Martin Eden, il romanzo di Jack London pubblicato la prima volta (a puntate) nel 1908, è di per sé una lettura complicata, muove infatti una critica al pensiero individualista e alle politiche liberiste – quindi implicitamente sostiene il socialismo – attraverso un antieroe (egoista e ossessivo) che attraversa un lungo processo di emancipazione culturale ed economica, un percorso di riscatto, per il quale dunque lo spettatore fa a lungo il tifo. Pietro Marcello, assieme al co-sceneggiatore Maurizio Braucci, ne ha tratto un film altrettanto complesso e affascinante.
Martin Eden (Luca Marinelli) è un marinaio, un ragazzo di origini umili che si innamora per caso di Elena (Jessica Cressy), primogenita di una ricca famiglia della borghesia industriale. La casa della ragazza, i libri, la musica, le conversazioni, poi l’attrazione fisica, sono la scintilla che libera le ambizioni di Martin, deciso a costruirsi una cultura e una carriera da scrittore. Solo che come in ogni percorso da autodidatta è la casualità e non il metodo a costruire le idee: l’incontro traumatico con un saggio di Herbert Spencer, filosofo evoluzionista e teorico del darwinismo sociale, lo trasforma in un fervente avversatore delle dottrine socialiste, pur rimanendo fortemente critico nei confronti del capitalismo.
Il conflitto che ne consegue è doppio: il ragazzo disprezza i movimenti operai ma anche la ricca famiglia di Elena, isolandosi sempre di più e tuttavia conquistandosi infine – e sostanzialmente per caso – la tanto agognata celebrità letteraria e il conseguente progresso sociale.
Tutto questo nel romanzo di Jack London accade a inizio secolo tra Oakland e San Francisco, mentre nel film di Pietro Marcello siamo in Italia, in un tempo indeterminato che è una “crasi” (termine rubato alle note di regia) della prima metà del Novecento, e in una città che è Napoli.

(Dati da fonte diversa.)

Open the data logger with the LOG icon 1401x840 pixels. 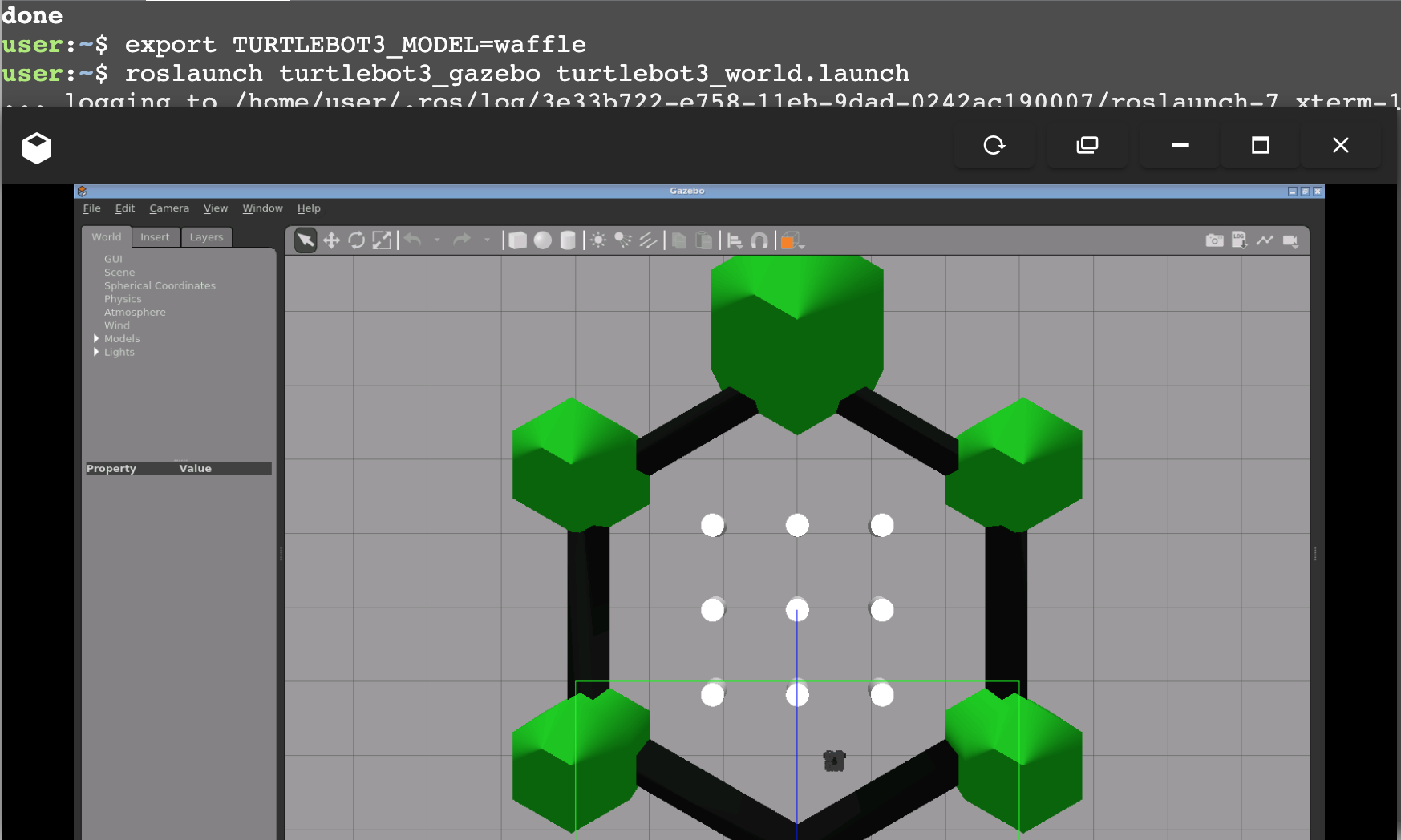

Il film rappresenta soprattutto due cose: l’ambizione di fare un cinema “alto” ma popolare, che trasformi cioè una questione filosofica in una spettacolare (in particolare in un dramma romantico), e un tentativo di “musicare assieme” materiale documentario e fiction con un grande divo, senza soluzione di continuità, ottenendo un prisma: illuminato nel buio della sala libera coerentemente tutti i colori del suo spettro – storia, filosofia, volti da strada e da libri di testo (lo spezzone con l’anarchico Malatesta), sperimentazione audiovisiva, canzonette e musica classica, attori celebri e mai visti, teatro da camera e slanci naturalisti.
C’è quindi in Martin Eden il fascino del romanzo d’appendice, l’opportunità di esplorare un dibattito storico-politico (si dirà “molto contemporaneo”, probabilmente non lo è, ma non importa: già essere partecipi di una discussione del genere, impegnarsi a valutarla, è bellissimo) e il piacere del prestigio registico, la cifra stilistica di Pietro Marcello: questo slittamento continuo tra vero e verosimile, molto più di un’imitazione, che fa impallidire le acrobazie digitali dei family movie che conquistano il box office.
Qui il recensore si ferma, rilegge il testo da capo e sente il bisogno di rassicurare il lettore-spettatore, che potrebbe essersi spaventato. Niente affatto: è grande cinema, degno dei nostri maestri. Si segue con passione, si guarda con gusto, si ragiona nella misura che l’umore favorisce.